In the following eon, the Proterozoic (2.5 billion to 541 million years ago), the atmospheric oxygen level began to rise, and the first eukaryotic organisms evolved. Microbes using the nitrogen cycle became the predominant producers of dinitrogen oxide (N2O), a compelling biosignature. Even more enticing is that N2O has few abiotic sources, unlike CH4. The authors of today’s paper produced atmospheric models based on the biosignatures present in both the Archean and Proterozoic Eons, and from those models tried to infer the presence of CH4/CO2/CO and N2O, respectively.
Earth as a Model
For both cases, the authors generated spectra using radiative transfer models, inputting parameters such as the cloud coverage, surface albedo (i.e. the fraction of light that a surface reflects), and the amount of the molecules of interests (specifically the number of a specific gas molecule divided by total number of molecules in a given volume). To model the Archean Earth atmosphere, they fix the amount of CH4 to be the upper limit of CH4 that could have been present in the Archean atmosphere, and consider 3 different amounts of CO, corresponding to the CO/CH4 ratios of 1, 5, and 10 respectively.
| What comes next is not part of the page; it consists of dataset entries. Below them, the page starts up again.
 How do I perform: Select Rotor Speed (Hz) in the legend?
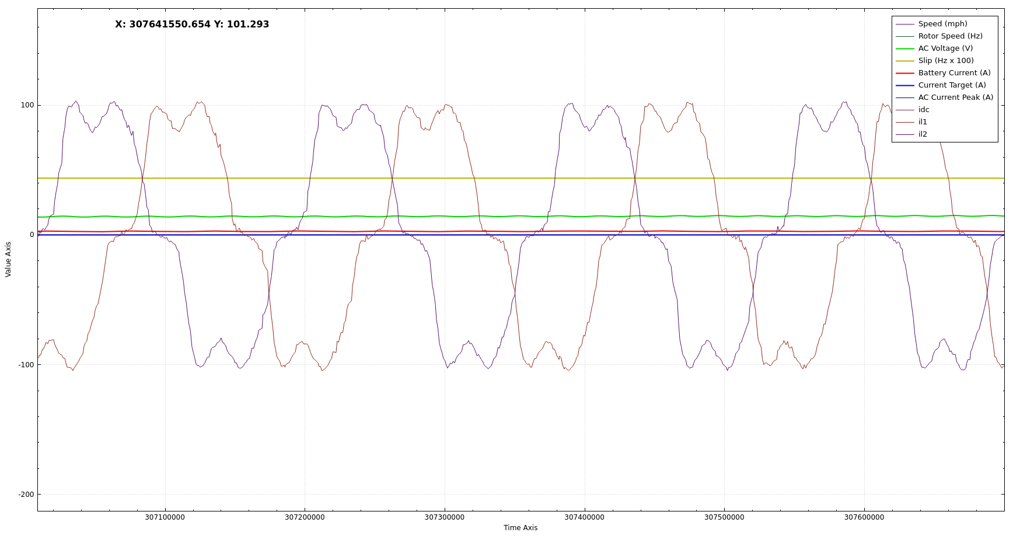950,36
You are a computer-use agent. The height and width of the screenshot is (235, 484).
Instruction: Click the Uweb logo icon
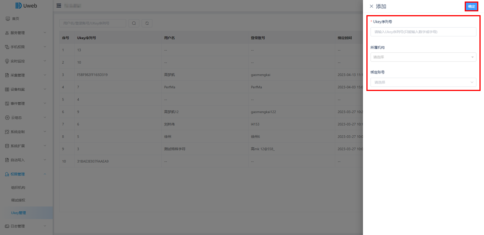18,6
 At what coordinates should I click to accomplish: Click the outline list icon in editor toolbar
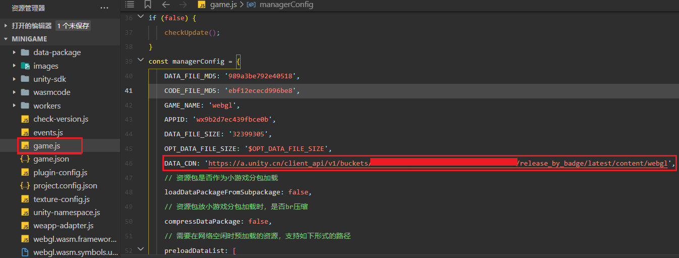click(130, 5)
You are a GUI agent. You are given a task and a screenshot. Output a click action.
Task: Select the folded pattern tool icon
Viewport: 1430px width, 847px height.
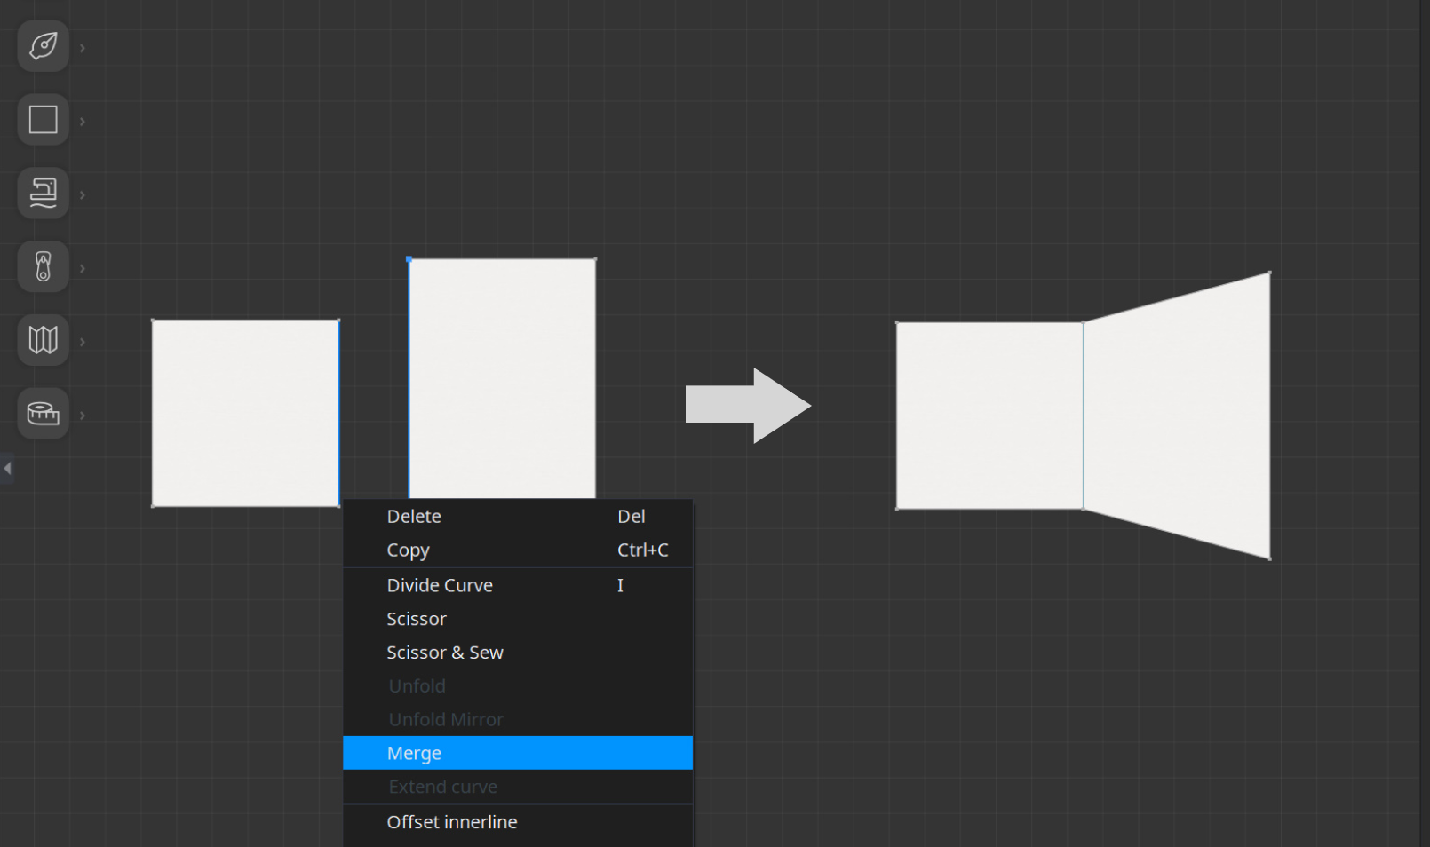pyautogui.click(x=43, y=340)
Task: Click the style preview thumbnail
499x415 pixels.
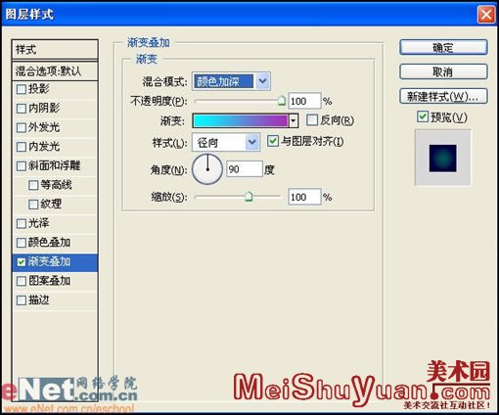Action: pos(442,158)
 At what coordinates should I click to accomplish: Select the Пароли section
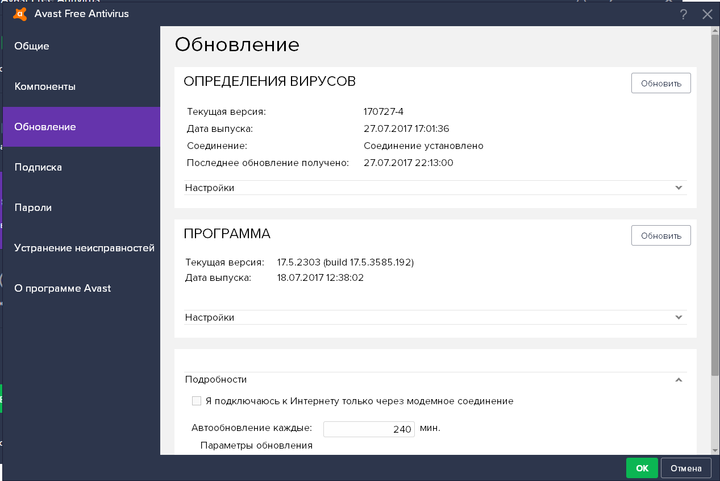(32, 208)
To model the Proterozoic Earth atmosphere, they consider two examples with different amounts of N2O. The first model corresponds to the upper limit of N2O for a Proterozoic Earth-like planet around a G-type star, and the second model corresponds to the same kind of planet, but around a K-type star instead. The K-type host star allows for much higher amounts of N2O in the planet’s atmosphere. This is because G-type stars are hotter, and therefore have a higher UV flux, which causes the N2O in the atmosphere to photodissociate. These parameters are used in their radiative transfer model, which will produce a synthetic reflected light spectrum – i.e. the spectrum of light that is reflected off a cool exoplanet, that resembles what the HWO aims to observe.
Show Me the Biosignatures
In order to see if the authors can detect these molecules from these synthetic spectra, they employ an atmospheric retrieval code. In short, the synthetic reflection spectra generated by their radiative transfer model is sampled many, many times to see which one best fits the parameters of interest (most importantly, the presence of potential biosignatures). The planet-to-star flux ratio as a function of wavelength for the forward model with CO/CH4 = 10 along with the retrieval result for the Archean Earth atmosphere is shown in Figure 1. They find that they are able to detect CH4 and CO2 in the atmosphere, but fail to constrain the CO abundance for any of the three cases. This is illustrated in Figure 1, where the CO features are relatively weak or located within a stronger CO2 feature. Because of this, it will be challenging to know if a potential detection is a false positive for the CH4/CO2 biosignature pair with similar observations.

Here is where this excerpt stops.